* Exercise description
Without altering a single word, repeat the records that follow.

[Collection entries]
* * * * * * * * *

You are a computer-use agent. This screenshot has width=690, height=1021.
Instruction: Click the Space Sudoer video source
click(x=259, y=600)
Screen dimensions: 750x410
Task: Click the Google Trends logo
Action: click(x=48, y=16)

* * * * * * * * *

* Written answer
You are a computer-use agent. This screenshot has width=690, height=1021.
Instruction: Click the Space Sudoer video source
click(x=259, y=600)
Screen dimensions: 750x410
Task: Click the Google Trends logo
Action: click(x=48, y=16)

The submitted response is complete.